Action item >> Retype the data exactly, from its first line to the line containing "Viewport: 388px width, 205px height.", including both, and skip any picture.
:::
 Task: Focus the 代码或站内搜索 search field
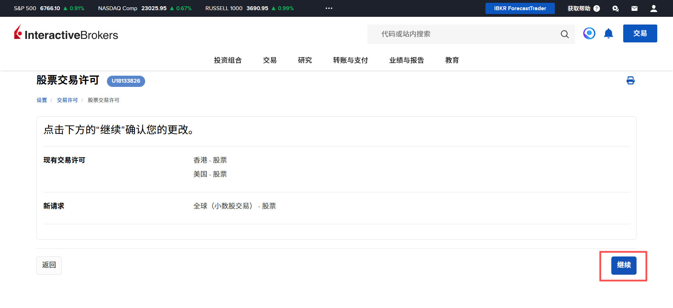pyautogui.click(x=463, y=34)
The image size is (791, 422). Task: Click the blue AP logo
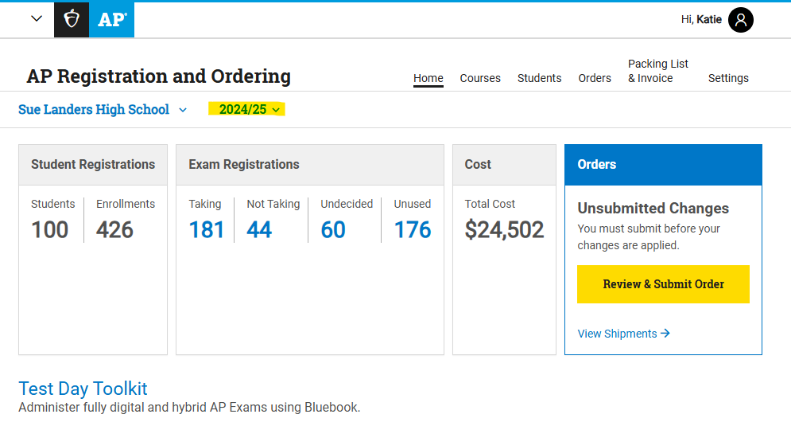(111, 20)
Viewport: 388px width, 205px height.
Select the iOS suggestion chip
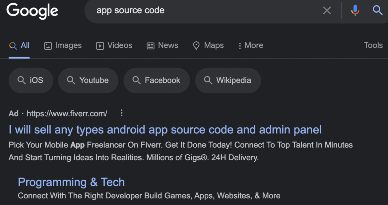[x=31, y=80]
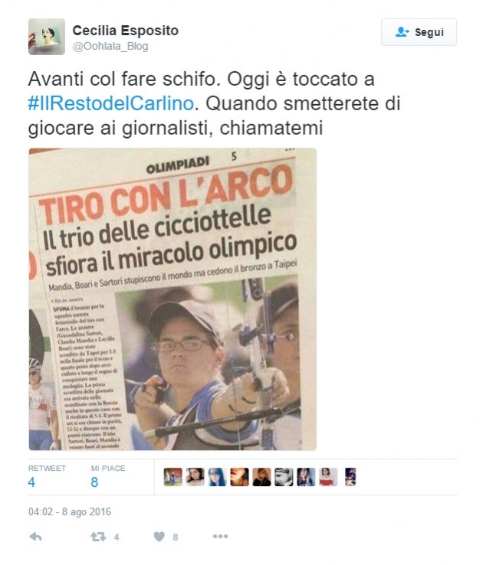Enlarge the newspaper photo in the tweet
Screen dimensions: 483x565
point(173,299)
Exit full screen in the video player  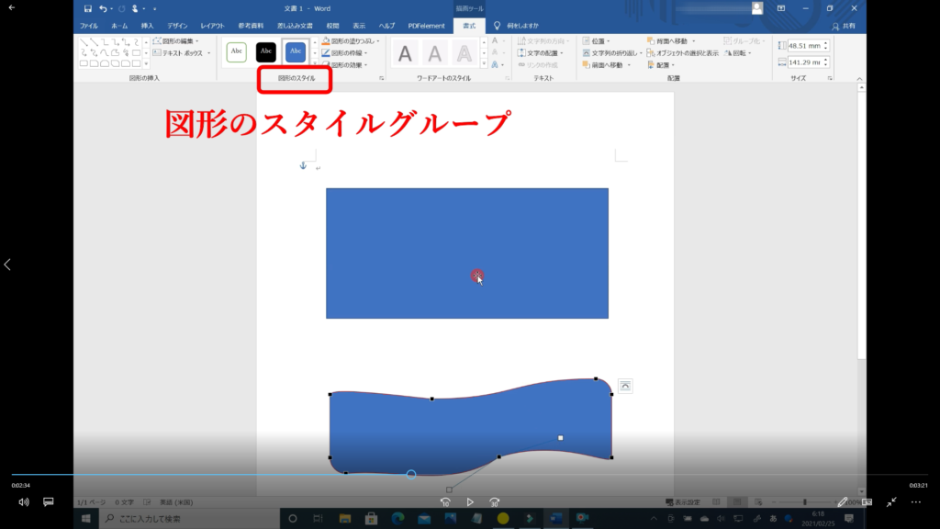(891, 502)
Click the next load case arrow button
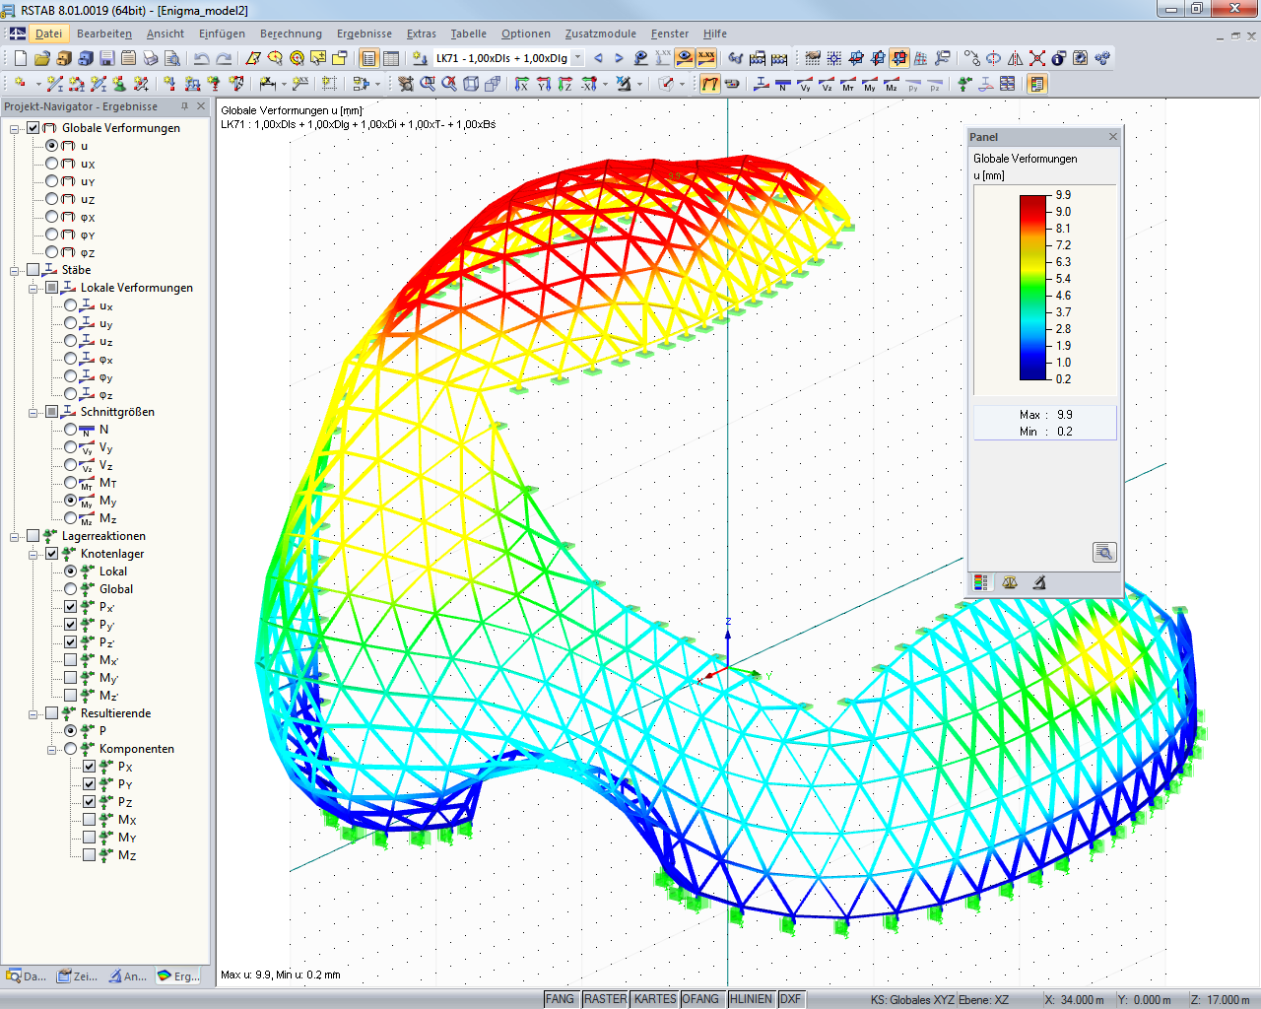Image resolution: width=1261 pixels, height=1009 pixels. [619, 58]
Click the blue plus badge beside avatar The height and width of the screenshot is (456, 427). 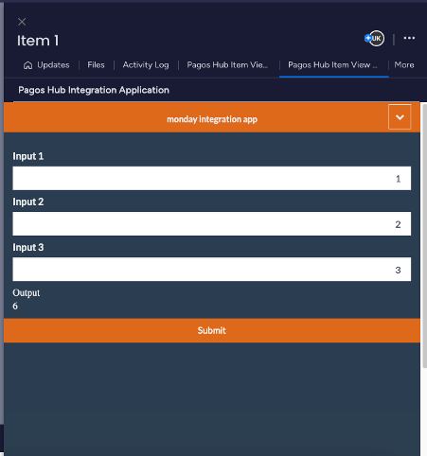pos(367,38)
:::
Completed task >>
 Task: Focus the 代码或站内搜索 search field
pyautogui.click(x=463, y=34)
The image size is (791, 422). Task: Click the blue AP logo
(111, 20)
Viewport: 388px width, 205px height.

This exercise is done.